Vor über vierzig Jahren mahnte Lister, alles zu tun, was der jungen Ärztegeneration die notwendigen Kompetenzen vermittelt, gleichzeitig aber eine Überregulierung und Bürokratisierung der Weiterbildung nicht zuzulassen: «The postgraduate education of young graduates is becoming increasingly complex. Certainly, there was a need to improve the training programs both for specialists and for general practitioners, but there now seems to be a danger that these programs may become too rigid. Indeed, a whole new bureaucracy of postgraduate medical education has grown up that generates an increasing number of reports and recommendations.» Ich bin einigermassen zuversichtlich, dass er uns bei einem Blick in die Schweiz heute zubilligen würde, dass wir seine Warnung bestmöglich beherzigen, aber vermutlich würde er sagen: Wehret den Anfängen!
Warum aber erinnere ich mich beim Schreiben dieses «Zu guter Letzt» an die alte London Post, die nicht mehr im Postsack über den Atlantik reist? Ich durchblättere hie und da das British Medical Journal und entdecke immer wieder Artikel, die auch im Hinblick auf offene Fragen bei uns ausgesprochen originell, inter­essant und anregend sind.
Das Editorial der Ausgabe vom 18. Januar trug den Titel «Generalism for specialists: a medical reformation» und weckte meine Aufmerksamkeit auch deswegen, weil ja auch hierzulande immer und immer wieder – eigentlich ziemlich ergebnisarm – über die Notwendigkeit und die Problematik der Spezialisierung, der Subspezialisierung und sogar einer Subsubspezialisierung diskutiert und dabei auch immer wieder – leider erst recht ergebnisarm – das hohe Lied der Generalisten gesungen wird.

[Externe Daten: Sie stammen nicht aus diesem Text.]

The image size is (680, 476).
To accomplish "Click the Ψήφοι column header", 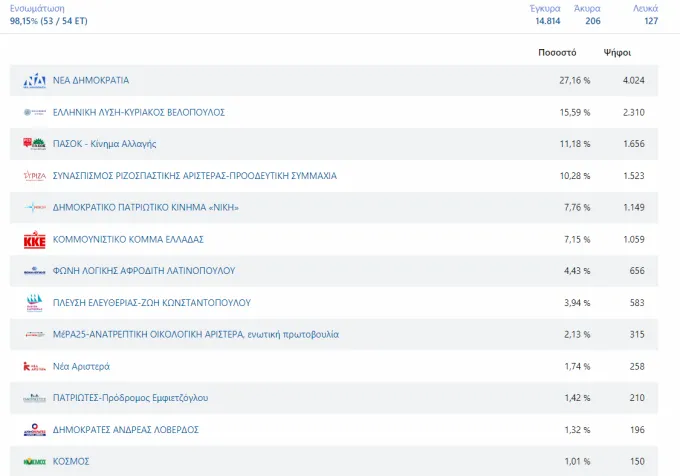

Es darf keinesfalls darum gehen, Spezialisten gegen Grundversorger auszuspielen – wir brauchen sie alle. Unbestritten ist, dass zur Durchführung bestimmter anspruchsvoller Interventionen ein Sub- oder sogar Subsubspezialist die geeignetste Person ist. Diese eignet sich auf höchstem Niveau gezielt die Kompetenzen für spezielle Eingriffe oder Techniken an und bewahrt sie, ohne aber selbst die Indikation zu stellen und in die ­Gesamtbetreuung der Patienten einbezogen zu sein. Was nun aber eine Gruppe leitender englischer Ärzte gemeinsam anregt, ist nicht völlig neu, wurde aber in letzter Zeit kaum als Lösungsansatz diskutiert: «We need to combine generalist and specialist skills.»

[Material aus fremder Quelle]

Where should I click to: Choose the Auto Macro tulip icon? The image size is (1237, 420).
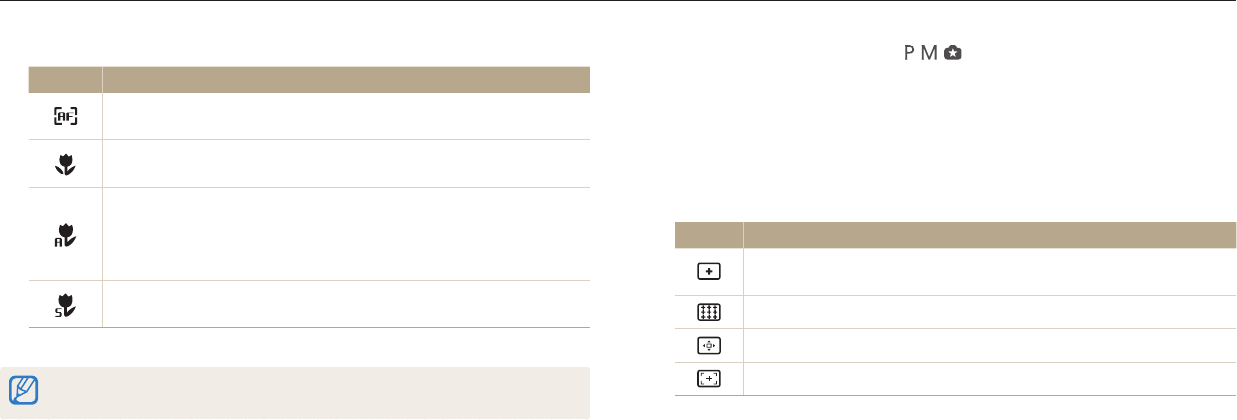pos(66,234)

Mit Blick auf die zunehmende Multimorbidität be­leben die Autoren die Diskussion zur Frage, inwieweit eben auch Spezialisten auf einer generalistischen Grundlage aufbauen müssten: «It is possible and desir­able to have both a specialist and a generalist skill set; a specialist without generalist skills will be ill equipped to deal with many of their patients. Osler’s aphorism, ‘Care more particularly for the individual patient than for the especial features of the disease’ is increasingly important. The pattern of health and disease in our population is changing, and as a profession we must respond.»
Dieser Artikel erinnert mich daran, wie interessant und nützlich es ist, hie und da Post aus London oder von sonst wo zu öffnen. Auch wenn die Probleme und möglichen Wege nicht identisch sind, sehen wir doch immer wieder, dass wir viele Herausforderungen mit anderen teilen und dass es Sinn macht, sich in der Welt nach guten Ideen umzusehen.